▶ **Data lines**:
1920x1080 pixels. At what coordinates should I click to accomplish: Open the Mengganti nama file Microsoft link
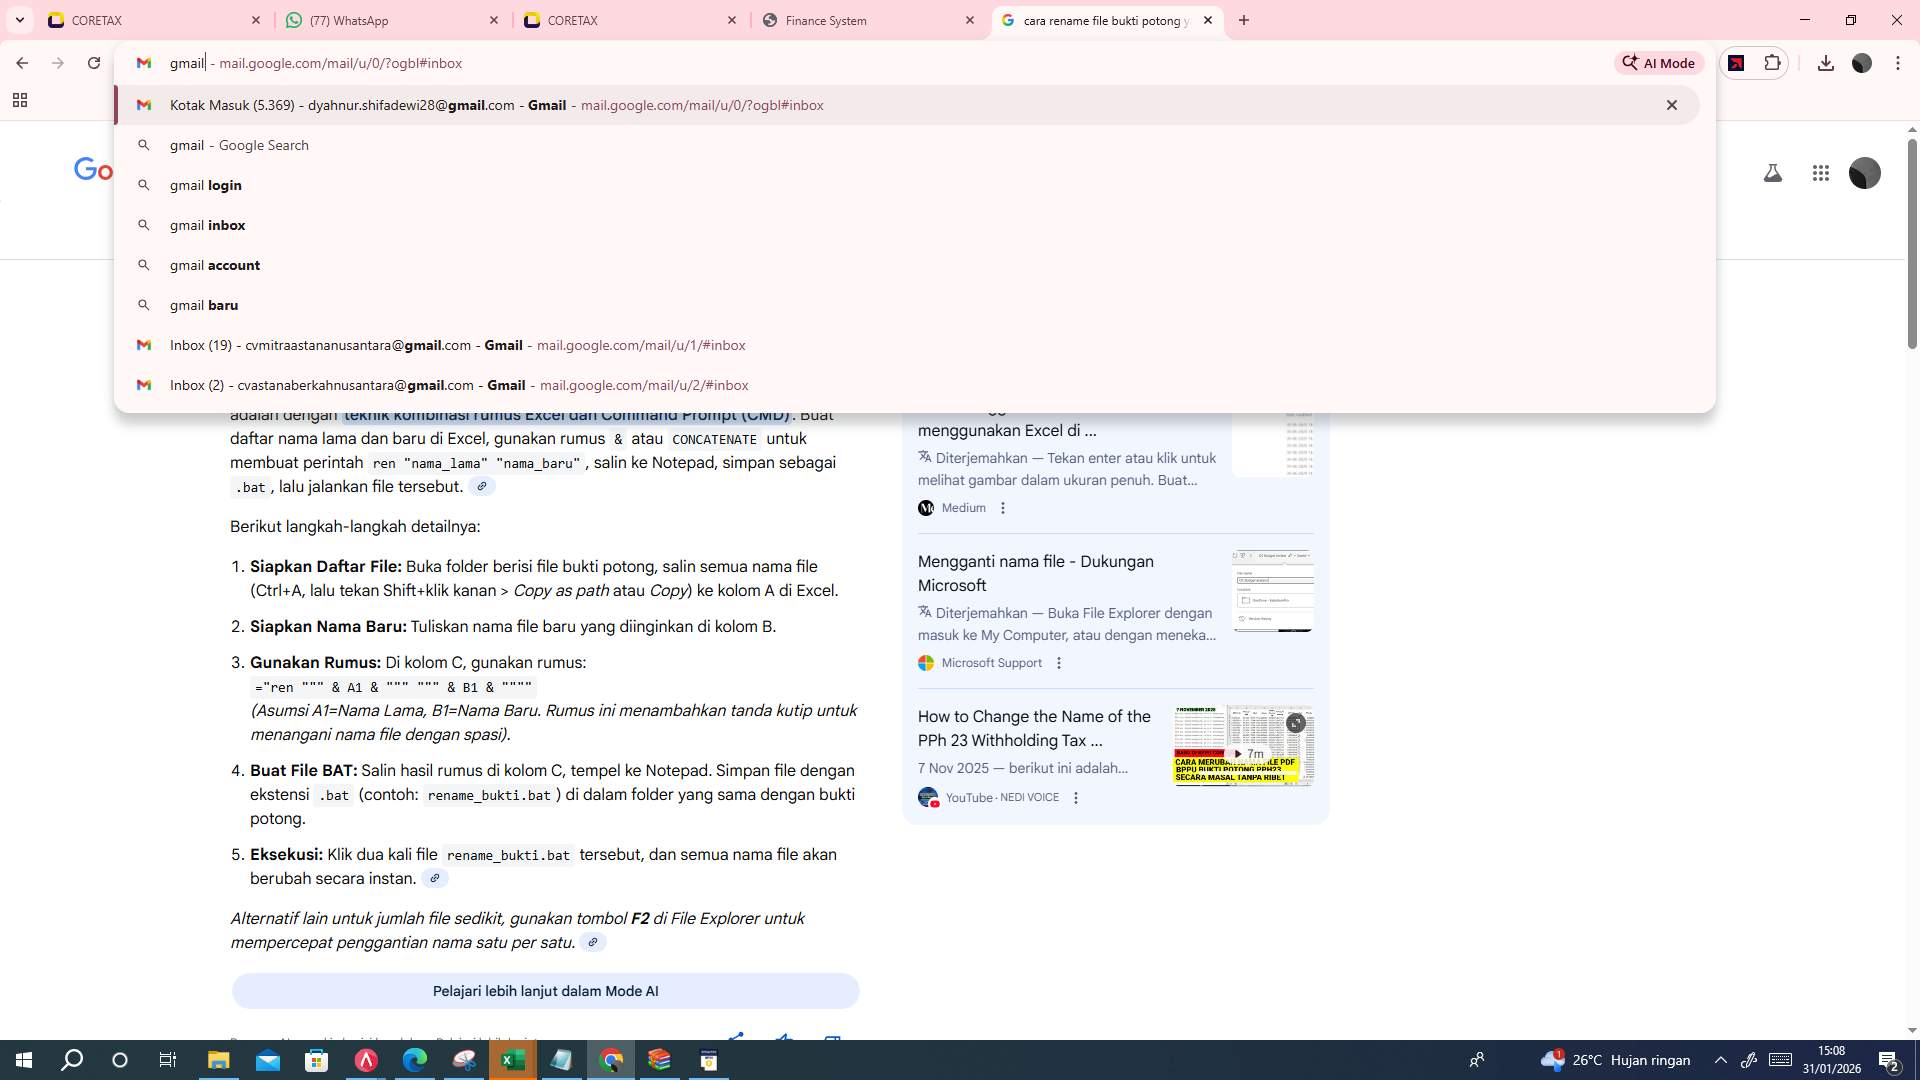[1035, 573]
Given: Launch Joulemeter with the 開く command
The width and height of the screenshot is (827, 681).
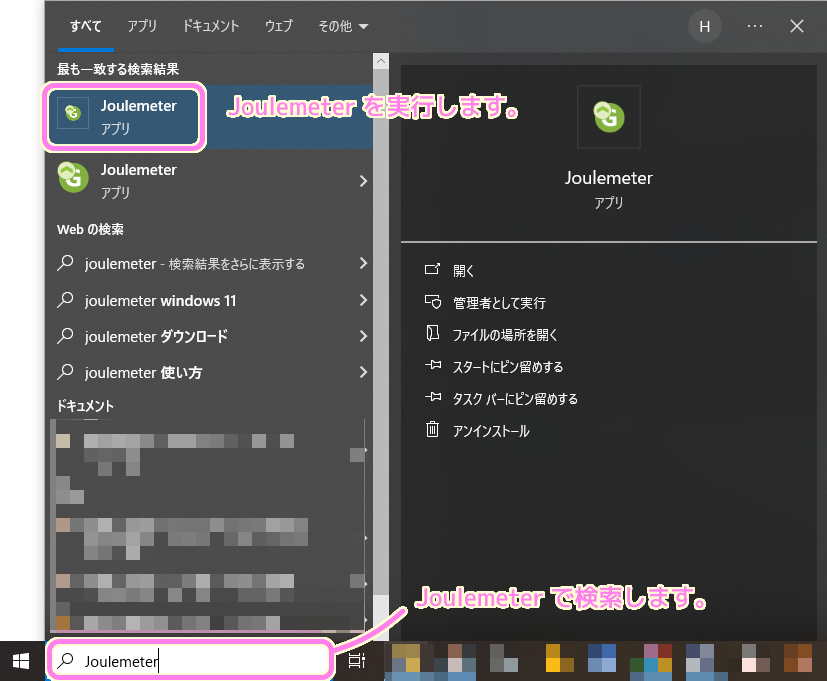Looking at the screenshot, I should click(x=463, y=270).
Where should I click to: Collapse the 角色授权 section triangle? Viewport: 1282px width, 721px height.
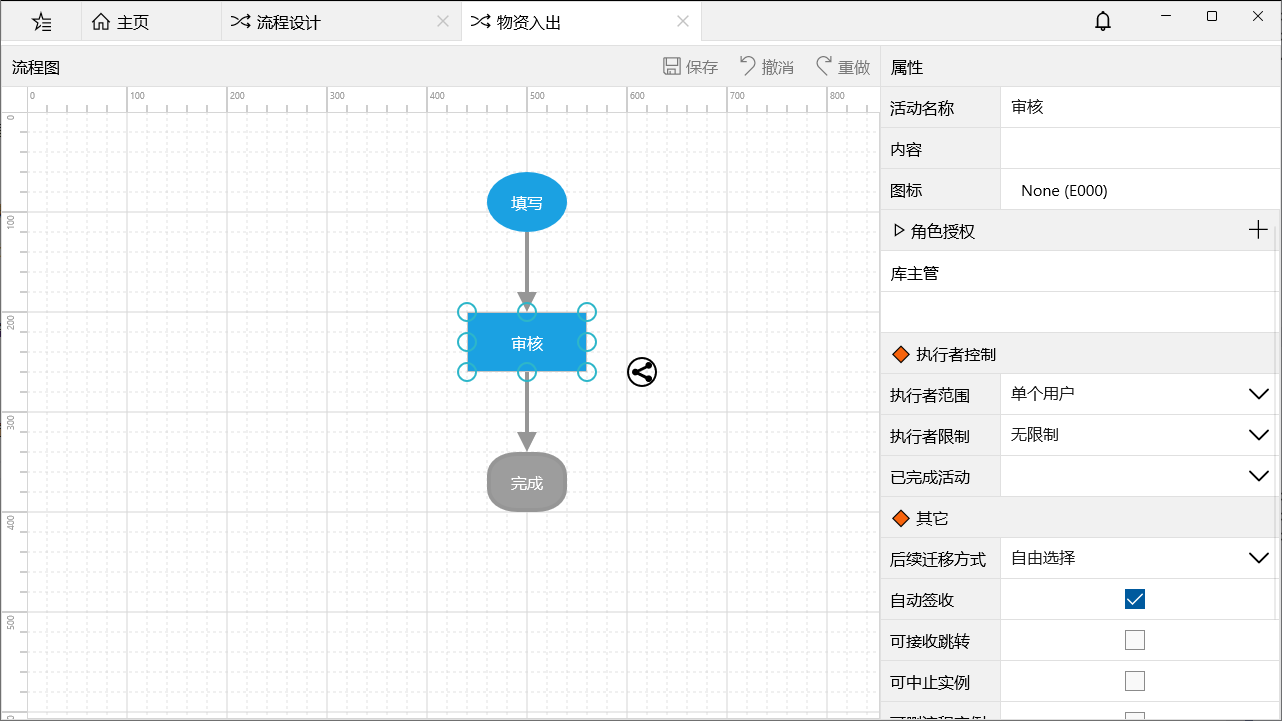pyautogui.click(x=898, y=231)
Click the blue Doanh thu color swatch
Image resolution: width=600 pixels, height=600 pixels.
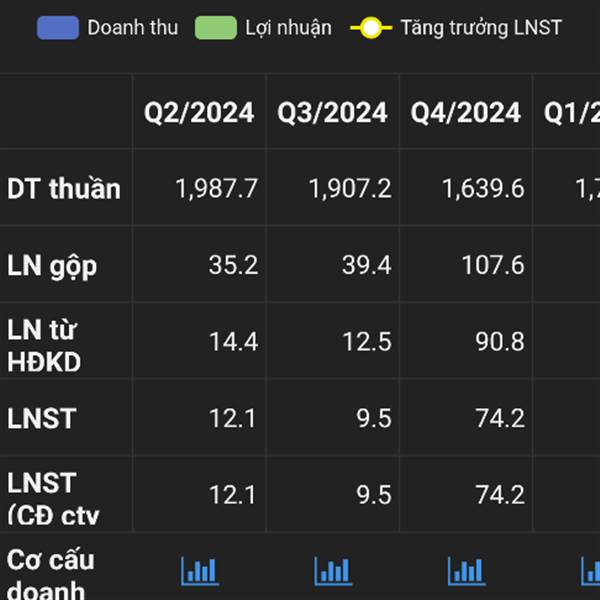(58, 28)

▶ **Requirements**: Can you copy out the stretch of items from the very start through the line containing "Looking at the", word for word? Leave the pictures out of your copy.

▶ **Answer for the task**:
1920x1080 pixels. At what coordinates should I click to accomplish: Open the Mengganti nama file Microsoft link
[1035, 573]
Given: Launch Joulemeter with the 開く command
The width and height of the screenshot is (827, 681).
Looking at the screenshot, I should click(x=463, y=270).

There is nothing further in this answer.